Today; I degassed a stuck fermentation, bottled an infected but not yet soured mead, bottled my last couple of batches of rice wine, started pasteurizing both bottled brews. The second of two batches is getting up to pasteurization temps now.

Amazing labels!
 
If I had enough ink left,I'd use the labels I designed for my Whiskely Stout & Vanilla Porter. Oh well,there in the fridge a couple days now. 7 bottles each of Maori & Cougar Country IPA's for turkey day. Just put another 7 bottles of the Maori in the fridge for Friday to see how good they are after I did all I could to get rid of the lacto in the Ale Pale.
 
Dropped off 10 entries between myself and two other clubmates for a regional comp at a brewery a couple hours away (with them chipping in for gas money, it was cheaper than us each shipping). Picked up a 6er and a growler while there. And now I'm going to make a starter for the Dusseldorf Alt I'll be brewing later this week (probably on Friday, since I've got a fancy new Thermapen allegedly arriving on Thursday).
 
Racked my Belgian IPA from secondary to a keg for conditioning.; racked my Whole Leaf Hop Columbus IPA to secondary, dry hoped w/ 1 oz whole leaf Columbus; moved my PumKing to my kegerator for cold crash; labeled my Gingerbread Ale for 12 beers of Christmas swap.
 
Pasteurized 4 bottles of hard root beer for my wife's co workers, didn't want to give them bottle bombs lol, the rest of the batch is chillin in the fridge
 
Mead. Close enough, right? I smelled my ancient joes mead and it smelled good. Excited to wait another 5.5 months.
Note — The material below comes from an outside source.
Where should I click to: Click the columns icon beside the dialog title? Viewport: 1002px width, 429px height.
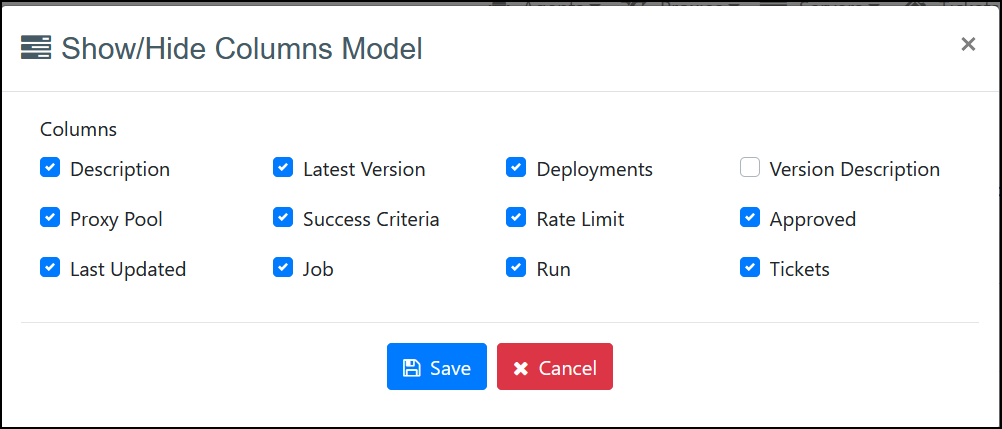36,48
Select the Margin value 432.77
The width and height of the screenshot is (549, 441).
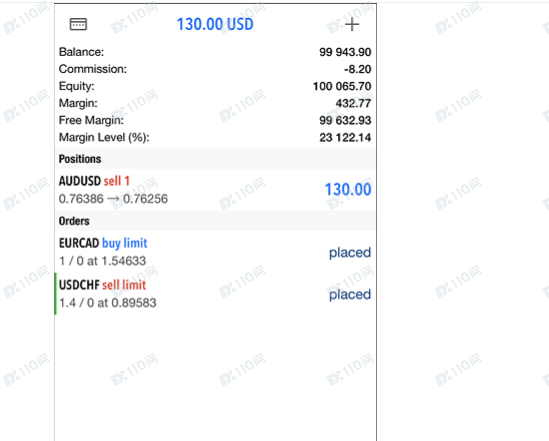tap(353, 104)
I also looked at my gallon of hard cider and mentally back sweetened it.

Oh, and I continued to ignore my double stout that needs another month or two in secondary.

And I put my first bottle if Pliny clone in the fridge to hopefully sample tomorrow.
 
Picked up some ingredients for a Belgian dubbel I'm going to brew soon. For the first time I'm not very happy with the freshness of something I bought from my LHbS. Got home to find my pkg of yeast is from August. :( viability of 47% gonna need a bigger starter than I planned.

Other than that I'm excited for this one.
 
Showed up to work for a meeting with a malting group representative...they did not call they did not show so I made the decision we are not doing business with them.

Finished design of a new IPA
Put all the ingredients together for an RIS I will brew this week
Got notes together for a beer information seminar I will be leading at work regarding Pale Ale, IPA and Imperial IPAs.
 
Replaced the 5 Maori IPA's I drank last night with 6 more for Friday. The lacto infection is gone & they taste really good. the change from 3.2ozs chocolate malt to 1/2lb melanoiden was a good one. The NZ hops meld very well with the Weyerman's melanoiden. Got a nice amber color vs the copper the other batch had. Both IPA's should be great by Thanksgiving. Next Tuesday is the 2 week mark for my robust porter too. Gotta wash last nights bottles yet...So happy the Maori IPA is ok!:ban:
 
What a long day. Reorganized and cleaned my entire brew area. De labeled and cleaned 108 bottles. Racked my orange and cinnamon melomel over to secondary. Another 6 months and it should be good to go. Has a very boozy smell but tastes like it should. Nice orange and cinnamon flavor with the honey backbone.